[Records from a data source]
[start]

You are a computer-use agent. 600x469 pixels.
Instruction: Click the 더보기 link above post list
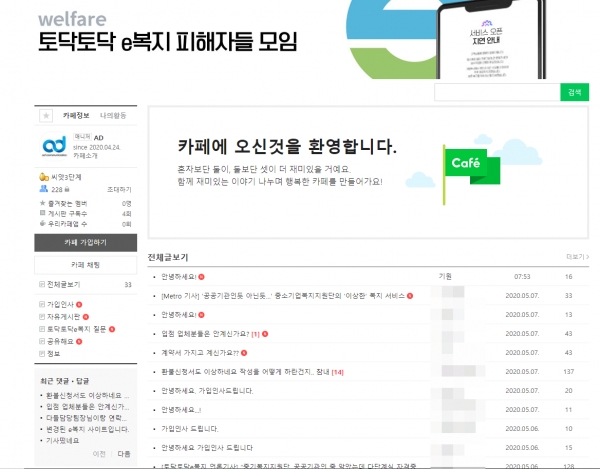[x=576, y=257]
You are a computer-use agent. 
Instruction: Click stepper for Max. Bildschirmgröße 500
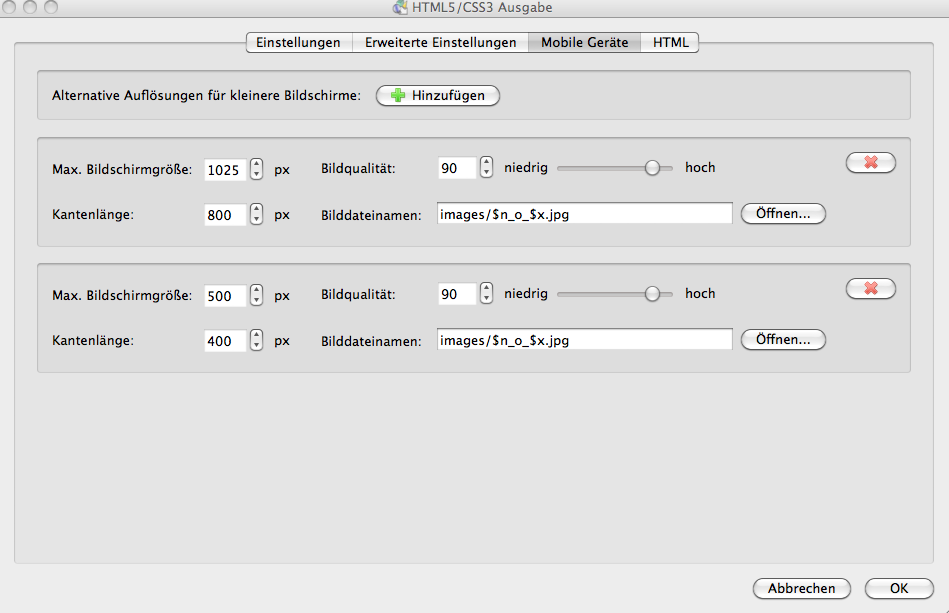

[end]

(Task): Write out all the records again, swapping "computer-use agent" for "computer-use assistant" wherever it occurs and changing nothing else. Leave the pictures out of your answer.

(Response to this exercise):
You are a computer-use assistant. 600x469 pixels.
Instruction: Click the 더보기 link above post list
[x=576, y=257]
You are a computer-use assistant. 
Instruction: Click stepper for Max. Bildschirmgröße 500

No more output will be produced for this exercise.